James leaned back, the sun on his face, the scent of the flowers in his nostrils, and laughed. She was the old Jessie, the brat, chewing on a straw, licking the remains of a candied almond from her fingers, gnawing on a champagne cork, it was all the same thing. When he heard the cork pop, he simply lifted his glass and thrust it toward her.

Jessie began to laugh after her fourth glass of champagne, thank the munificent Lord. She waved her hand to ward off a bee and James said, “Careful, Jessie, you nearly knocked over our remaining precious bottle.”

She shoved the bottle down between her legs. “There, now it’s safe.”

He looked at that bottle and knew he had to act before he was too drunk to do more than belch. “Do you think you’re feeling silly enough now to lie back and let me kiss you?”

She stared down at him. She looked worried, eager, and more afraid than a sinner in a roomful of preachers. “Yes,” she said, “let’s kiss.”

“Put the bottle over there. Yes, that’s right. Now, just relax, Jessie.”

“Just one more small glass, James,” she said, poured it, drank it down in one gulp, and then gave him the silly smile of a girl who, sober, would have been terrified out of her mind. She lay on her back, stretched out, and arranged her hands over her chest as if she were dead. He felt he should pick a foxglove and put it between her fingers.

He leaned over her and kissed her closed mouth, smiling even as he said, “Open up, just a little bit. Pretend I’m a small but succulent piece of something good to eat, say a bit of Badger’s garnished tongue.”

She opened her mouth beneath his, and James felt as though he’d been struck in the gut. She tasted of champagne—he’d expected that—but she also just tasted sweet and strangely exotic, and he wanted more. She didn’t taste like a brat. He was careful to keep his hands on her arms, careful not to stick his tongue in her mouth, careful to control himself. He feared he’d kiss her yet again and really get things started when suddenly she’d turn into the fourteen-year-old again—a girl, not a woman.

He stopped a moment and pulled back. Her eyes were open, as was her mouth. She was staring up at him.

“What is it?”

To his surprise and amusement, she flushed. She actually turned red and looked away from him.

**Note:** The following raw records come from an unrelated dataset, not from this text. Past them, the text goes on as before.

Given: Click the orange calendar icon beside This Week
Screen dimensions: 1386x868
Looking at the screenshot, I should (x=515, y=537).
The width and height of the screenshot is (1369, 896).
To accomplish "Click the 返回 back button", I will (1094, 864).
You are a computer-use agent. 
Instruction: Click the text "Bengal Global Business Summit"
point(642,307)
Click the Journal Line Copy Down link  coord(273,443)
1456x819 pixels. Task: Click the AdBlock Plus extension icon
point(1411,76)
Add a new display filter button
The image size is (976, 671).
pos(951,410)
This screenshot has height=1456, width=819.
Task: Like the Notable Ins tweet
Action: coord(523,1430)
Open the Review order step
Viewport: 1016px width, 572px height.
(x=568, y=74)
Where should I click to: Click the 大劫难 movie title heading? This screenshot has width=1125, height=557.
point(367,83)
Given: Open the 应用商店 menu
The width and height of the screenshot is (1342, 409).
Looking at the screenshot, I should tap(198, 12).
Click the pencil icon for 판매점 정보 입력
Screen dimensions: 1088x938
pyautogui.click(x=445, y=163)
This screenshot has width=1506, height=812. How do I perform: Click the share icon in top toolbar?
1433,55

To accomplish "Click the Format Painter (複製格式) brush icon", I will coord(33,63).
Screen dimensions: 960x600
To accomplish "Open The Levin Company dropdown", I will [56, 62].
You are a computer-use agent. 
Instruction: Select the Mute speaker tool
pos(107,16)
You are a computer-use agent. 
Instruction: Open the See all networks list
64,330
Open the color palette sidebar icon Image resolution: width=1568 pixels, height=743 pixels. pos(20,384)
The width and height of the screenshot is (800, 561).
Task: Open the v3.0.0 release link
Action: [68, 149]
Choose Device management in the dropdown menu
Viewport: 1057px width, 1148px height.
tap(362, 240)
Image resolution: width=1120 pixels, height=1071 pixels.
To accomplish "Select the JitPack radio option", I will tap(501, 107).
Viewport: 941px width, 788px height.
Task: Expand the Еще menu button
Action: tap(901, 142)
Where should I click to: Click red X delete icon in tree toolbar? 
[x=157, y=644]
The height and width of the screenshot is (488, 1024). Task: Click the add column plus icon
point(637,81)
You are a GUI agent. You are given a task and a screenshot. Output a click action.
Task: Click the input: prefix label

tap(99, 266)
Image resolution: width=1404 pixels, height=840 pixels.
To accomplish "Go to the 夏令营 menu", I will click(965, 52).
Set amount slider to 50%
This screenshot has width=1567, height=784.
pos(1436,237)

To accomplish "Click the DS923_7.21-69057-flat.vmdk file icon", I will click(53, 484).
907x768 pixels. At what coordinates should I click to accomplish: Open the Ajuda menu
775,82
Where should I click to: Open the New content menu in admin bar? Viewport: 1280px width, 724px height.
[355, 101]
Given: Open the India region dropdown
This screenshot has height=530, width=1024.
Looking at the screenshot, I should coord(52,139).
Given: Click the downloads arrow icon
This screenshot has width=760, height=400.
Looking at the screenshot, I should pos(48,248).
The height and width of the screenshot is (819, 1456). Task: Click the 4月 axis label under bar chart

“What’s the matter? Come now, I’m your husband and you’ve known me since you were barely able to ride a horse.”

“The champagne is wonderful, but I have a problem.”

“Yes?”

“Don’t be obtuse, James. I have to relieve myself.”

He tried not to laugh; he couldn’t help himself. “Undone by a bottle of champagne. Well, I’ll wait for you here, Jessie. There are some lovely bushes just over behind that stand of maples.”

She struggled to her feet, smoothed down her skirts, and turned to walk with exaggerated care toward that stand of maple trees. She never looked once at him.

He lay back against that sun-heated rock and began humming one of the Duchess’s ditties. He hummed another ditty, and then a third. He drank another glass of champagne. Then he frowned.

He rose, cupped his hand around his mouth, and called out, “Jessie? Are you all right?”

There was no answer, only the soft rustle of the summer leaves in the light afternoon breeze.

“Jessie!” He was on his feet, worried now, surprised that he wasn’t all that steady. He dumped the rest of the champagne on a bed of nestergroot, hoped they wouldn’t croak, and went to the trees.

He found her on the ground, on her side, her face pillowed on her hands. She was in a sodden stupor.

“Well, hell,” James said. Now he’d have to do it all over again. He wondered if she’d be ill when she came out of her stupor. He was willing to bet Badger hadn’t thought this would be the outcome of his generous gift.

Jessie wanted to die. She didn’t want to say good-bye to anybody. She just wanted to breathe her last, slowly, gently, and then waft away. She opened her eyes just once, but the intense bright light made her head pound so violently and her belly twist in gigantic knots that she knew the end must be very near.

“It’s a hangover, Jessie. Here, Mrs. Catsdoor made you a special brew that should help a bit. I’ll just lift you, there, that’s it. Now drink it all down.”